A species name might reveal a slightly less terrifying trait, such as flower color. Yellow may be flavus or luteus, citrinus (lemon-colored) or aureus (gold). Silver is argenteus. Red is rubrum, as in the red maple (Acer rubrum); rosy-pink, roseus. Blue shades include azureus (sky) and darker caeruleus. Purple is purpureus. White is albus; black, nigrum (black pepper, Piper nigrum).
Phlox floridana or "Florida Phlox"

Native habitats might instead be called out by descriptors like sylvatica (of the woods) or palustris (marshland), maritima (seaside) or aquatica (in water).

Some plants speak of their geographic origins. Various Eastern North American natives bear the epithets canadensis or virginiana. But occasionally this backfires: Scilla peruviana doesn’t hail from Peru, although it did travel from its southwestern European or northwest African homeland on a ship named Peru, confusing the botanist who named it. The rules of botanical nomenclature say the oldest valid species name sticks, so it is peruviana evermore.

There is even the occasional anagram, where an existing genus name is remixed to form a new, botanically related one: Saruma is a cousin of the more familiar Asarum, like the native ground-cover ginger, Asarum canadense.

Sometime taxonomists are just being clever, like the one who named a cactus genus from Argentina Denmoza, because it comes from the province of Mendoza.
Meconopsis betonicifolia better known as "Himalayan Blue Poppy."  Its name is from Greek mekon for poppy, and opsis for alike.  And having foilate like Betony (Stachys betonicifolia officinalis).

Eponymous Names and Language Bias
A subset of plant names — both genus and species — are commemorative, honoring the explorer who discovered them, or perhaps the person who funded the mission during which they were found.

There are plants named after politicians, after botanists, after botanist’s wives. So while the information contained in Latin names isn’t always directly helpful to the gardener, there are a lot of stories in it that explain how the world was explored and how plants were discovered.

For a deeper dive into botanical Latin read William T. Stearn's seminal 1966 text on the subject. ($35 or less on Amazon).

No surprise that they tilt heavily toward the European, where the system had its origins. Frequently honored collectors include the Scottish botanist David Douglas (the epithet douglasii, and also Douglasia, a genus of Western North American primrose relatives). The prolific British explorer Ernest Henry Wilson, who sent back thousands of plants from China, is noted by wilsonii (a Magnolia and a Picea among them), and Augustine Henry, an Irish plantsman, by henryi (including Lilium henryi).
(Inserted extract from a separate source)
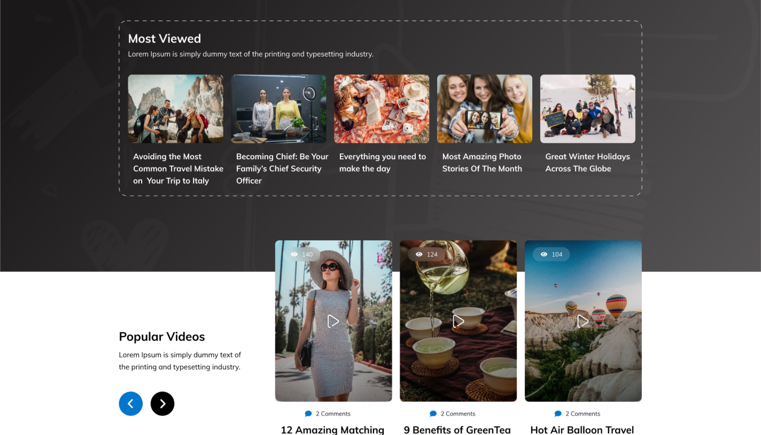Click the 124 views eye badge
Viewport: 761px width, 435px height.
pos(426,254)
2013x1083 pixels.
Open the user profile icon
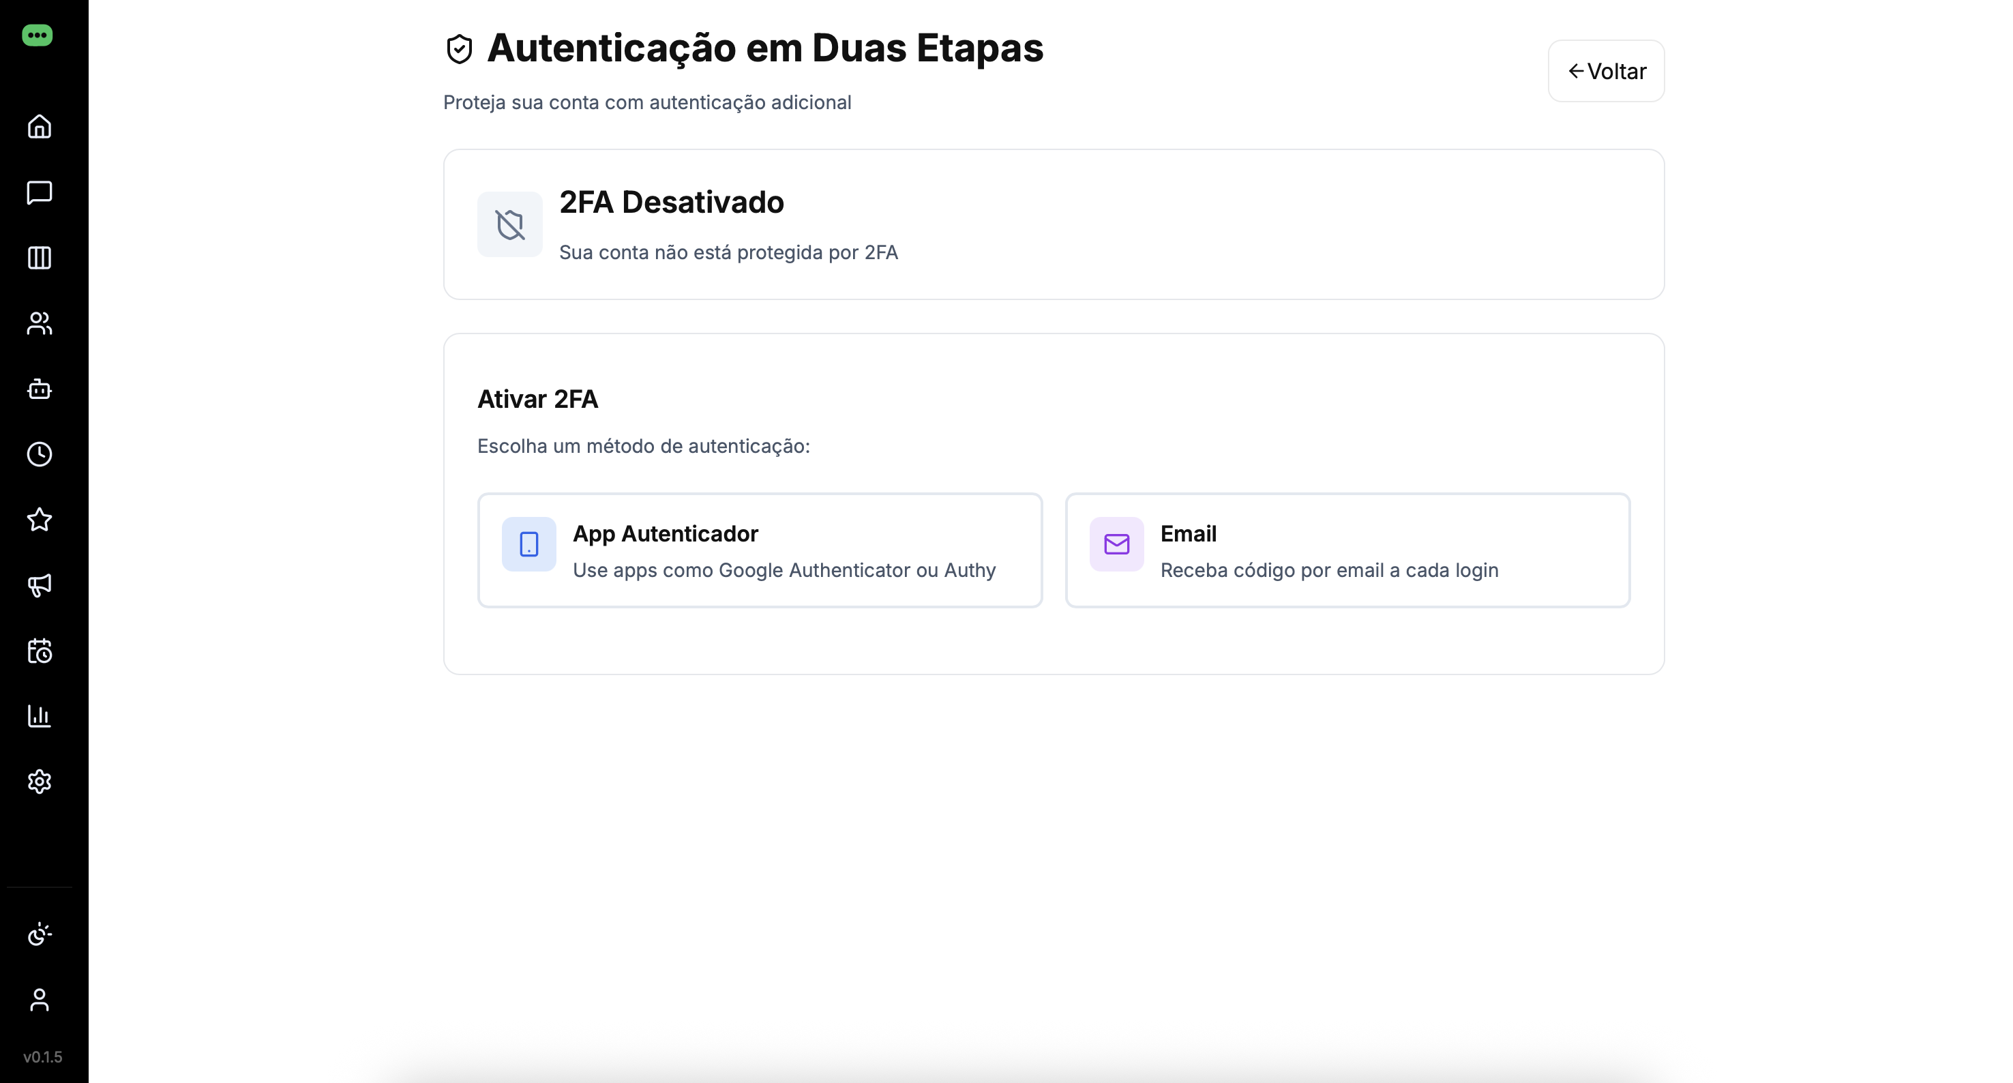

Occasionally a local name was used, as with the Asian native plants Fatsia (from the Japanese for eight fingers, descriptive of the leaves’ lobes) and Kirengeshoma (for the Japanese words for yellow, lotus blossom and hat, describing its flowers). Catalpa sounds like botanical Latin, but it is actually an Indigenous North American name for a tree genus that includes two American species.

Women, too, are markedly underrepresented.

A lot of both the men and, especially, women honored are aristocrats or royalty.  But it’s considerably rarer to find a working woman so honored.
The Florida native "Yellow Water Lily" has an obviously non-native Latin name: Nymphaea mexicana 

Clivia was named for the Duchess of Northumberland, Charlotte Percy (nee Clive), the first person to bloom that South African plant brought back to England. The newly crowned Queen Victoria inspired an eponymous genus: Tropical waterlilies from the Amazon were named Victoria amazonica and put on display in the Crystal Palace in Hyde Park, London.

By contrast, Mathiasella, a plant Dr. Bayton included in the book and grows at Heronswood, honors Mildred E. Mathias, a California botanist who earned her doctorate in 1929 and in 1964 became the first woman president of the American Society of Plant Taxonomists. A botanical garden on the U.C.L.A. campus is also named for her.

So why not rename those that are not politically correct? The result would be taxonomic chaos.

With new introductions, we should give them a local name, or just describe them with the chosen Latin name.

One that can help the gardener who eventually grows them.